On Fri, Aug 10, 2018 at 3:52 PM, Alexei Starovoitov
<alexei.starovoitov@xxxxxxxxx> wrote:
> On Tue, Jul 31, 2018 at 02:36:39AM -0700, Daniel Colascione wrote:
>> > An API command name
>> > such as BPF_SYNCHRONIZE_MAP_TO_MAP_REFERENCES is simply non-generic, and
>> > exposes specific map details (here: map-in-map) into the UAPI whereas it
>> > should reside within a specific implementation instead similar to other ops
>> > we have for maps.
>> But synchronize isn't conceptually a command that applies to a
>> specific map. It waits on all references. Did you address my point
>> about your proposed map-specific interface requiring redundant
>> synchronize_rcu calls in the case where we swap multiple maps and want
>> to wait for all the references to drain? Under my proposal, you'd just
>> BPF_SYNCHRONIZE_WHATEVER and call schedule_rcu once. Under your
>> proposal, we'd make it a per-map operation, so we'd issue one
>> synchronize_rcu per map.
> optimizing for multi-map sync sounds like premature optimization.

Maybe, but the per-map proposal is less efficient *and* more
complicated! I don't want to spend more code just to go slower.

> I believe the only issue being discussed is user space doesn't know
> when it's ok to start draining the inner map when it was replaced
> by bpf_map_update syscall command with another map, right?


> If we agree on that, should bpf_map_update handle it then?
> Wouldn't it be much easier to understand and use from user pov?
> No new commands to learn. map_update syscall replaced the map
> and old map is no longer accessed by the program via this given map-in-map.

Maybe with a new BPF_SYNCHRONIZE flag for BPF_MAP_UPDATE_ELEM and
BPF_MAP_DELETE_ELEM. Otherwise, it seems wrong to make every user of
these commands pay for synchronization that only a few will need.

> But if the replaced map is used directly or it sits in some other
> map-in-map slot the progs can still access it.
> My issue with DanielC SYNC cmd that it exposes implementation details

What implementation details? The command semantics are defined
entirely in terms of existing user-visible primitives.
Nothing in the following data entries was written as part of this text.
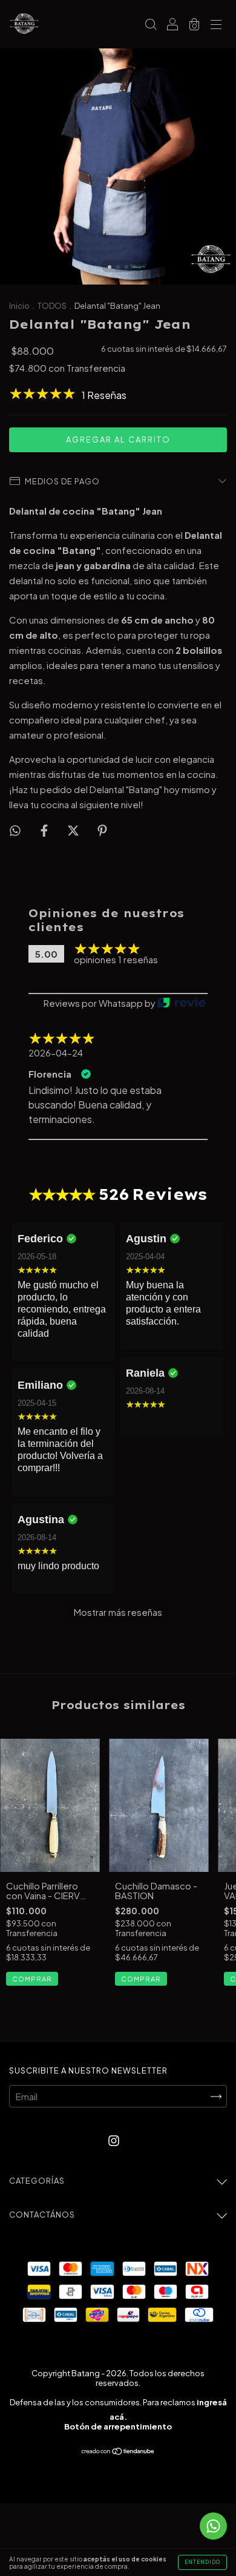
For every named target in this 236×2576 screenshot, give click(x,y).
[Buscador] (151, 24)
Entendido (202, 2562)
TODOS (53, 306)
> and introduces complex 'synchronization' semantics. To majority of
> the users it won't be obvious what is being synchronized.
> My issue with DanielB WAIT_REF map_fd cmd that it needs to wait for all refs
> to this map to be dropped. I think combination of usercnt and refcnt
> can answer that, but feels dangerous to sleep potentially forever
> in a syscall until all prog->map references are gone, though such
> cmd is useful beyond map-in-map use case.

In what scenarios?

In any case, can we submit _something_?